#### [Requirements]
**1)** Copy out the part of the SH7750 MMU text below from "where the top" to "4096 = 4MB.)".
**2)** Using the SH7750 MMU text below, answer yes or no to each statement, and quote the words from the text that decide it.
(a) Each lower level array describes a virtual space of 4MB.
(b) The top level array of pointers is held within a single 8k page.
(c) The mmuGlobalTransTbl translation table is created when the module is initialized.
**3)** According to the SH7750 MMU text below, what does PTEL stand for?
====== Given text
A global variable called mmuPageBlockSize should be defined which is equal to 
the minimum virtual segment size.

This module supports the SH7750 mmu with a two level translation table:

.CS
			    root
			     |
			     |
            --------------------------------
 top level  | td | td | td | td | td | td | ... 
            --------------------------------
	       |    |    |    |    |    |    
	       |    |    |    |    |    |    
      ----------    |    v    v    v    v
      |         -----   NULL NULL NULL NULL
      |         |
      v         v
     ------     ------
l   | ptel |   | ptel |
o    ------     ------
w   | ptel |   | ptel |    
e    ------     ------
r   | ptel |   | ptel |
l    ------     ------
e   | ptel |   | ptel |
v    ------     ------
e     .         .
l     .         .
      .         .
.CE

where the top level consists of an array of pointers (Table Descriptors)
held within a single
4k page.  These point to arrays of PTEL (Page Table Entry Low) arrays in
the lower level.  Each of these lower level arrays is also held within a single
4k page, and describes a virtual space of 4MB (each page
descriptor is 4 bytes, so we get 1024 of these in each array, and each page
descriptor maps a 4KB page - thus 1024 * 4096 = 4MB.)  

To implement global virtual memory, a seperate translation table called 
mmuGlobalTransTbl is created when the module is initialized.  Calls to 
mmuGlobalPageMap will augment and modify this translation table.  When new
translation tables are created, memory for the top level array of td's is
allocated and initialized by duplicating the pointers in mmuGlobalTransTbl's
top level td array.  Thus, the new translation table will use the global
translation table's state information for portions of virtual memory that are
defined as global.  Here's a picture to illustrate:

.CS
	         GLOBAL TRANS TBL		      NEW TRANS TBL

 		       root				   root
		        |				    |
		        |				    |
            -------------------------           -------------------------
 top level  | td1 | td2 | NULL| NULL|           | td1 | td2 | NULL| NULL|
            -------------------------           -------------------------
	       |     |     |     |                 |     |     |     |   
	       |     |     |     |                 |     |     |     |  
      ----------     |     v     v        ----------     |     v     v
      |         ------    NULL  NULL      |		 |    NULL  NULL
      |         |			  |		 |
      o------------------------------------		 |
      |		|					 |
      |		o-----------------------------------------
      |		|
      v         v
     ------     ------   
l   | ptel |   | ptel |
o    ------     ------
w   | ptel |   | ptel |     
e    ------     ------
r   | ptel |   | ptel |
l    ------     ------
e   | ptel |   | ptel |
v    ------     ------
e     .         .
============
====== Dataset content
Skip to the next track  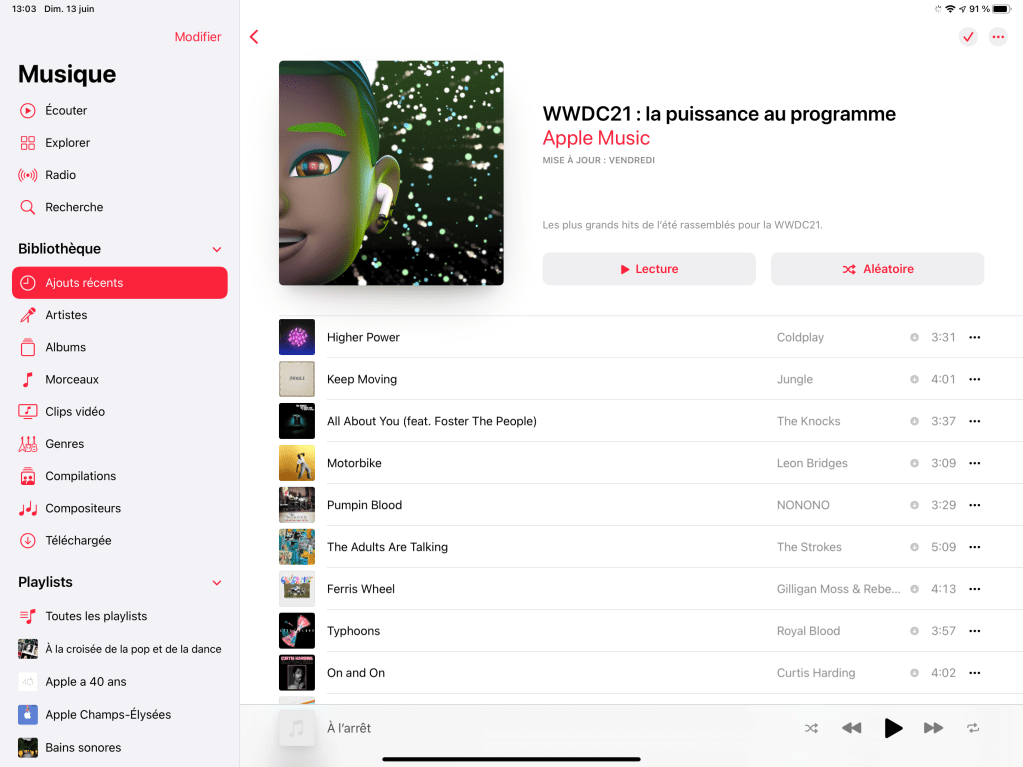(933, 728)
============
#### [Exercise responses]
**1)**
where the top level consists of an array of pointers (Table Descriptors)
held within a single
4k page.  These point to arrays of PTEL (Page Table Entry Low) arrays in
the lower level.  Each of these lower level arrays is also held within a single
4k page, and describes a virtual space of 4MB (each page
descriptor is 4 bytes, so we get 1024 of these in each array, and each page
descriptor maps a 4KB page - thus 1024 * 4096 = 4MB.)

**2)**
(a) Yes: "describes a virtual space of 4MB"
(b) No: "held within a single
4k page"
(c) Yes: "is created when the module is initialized"

**3)** Page Table Entry Low.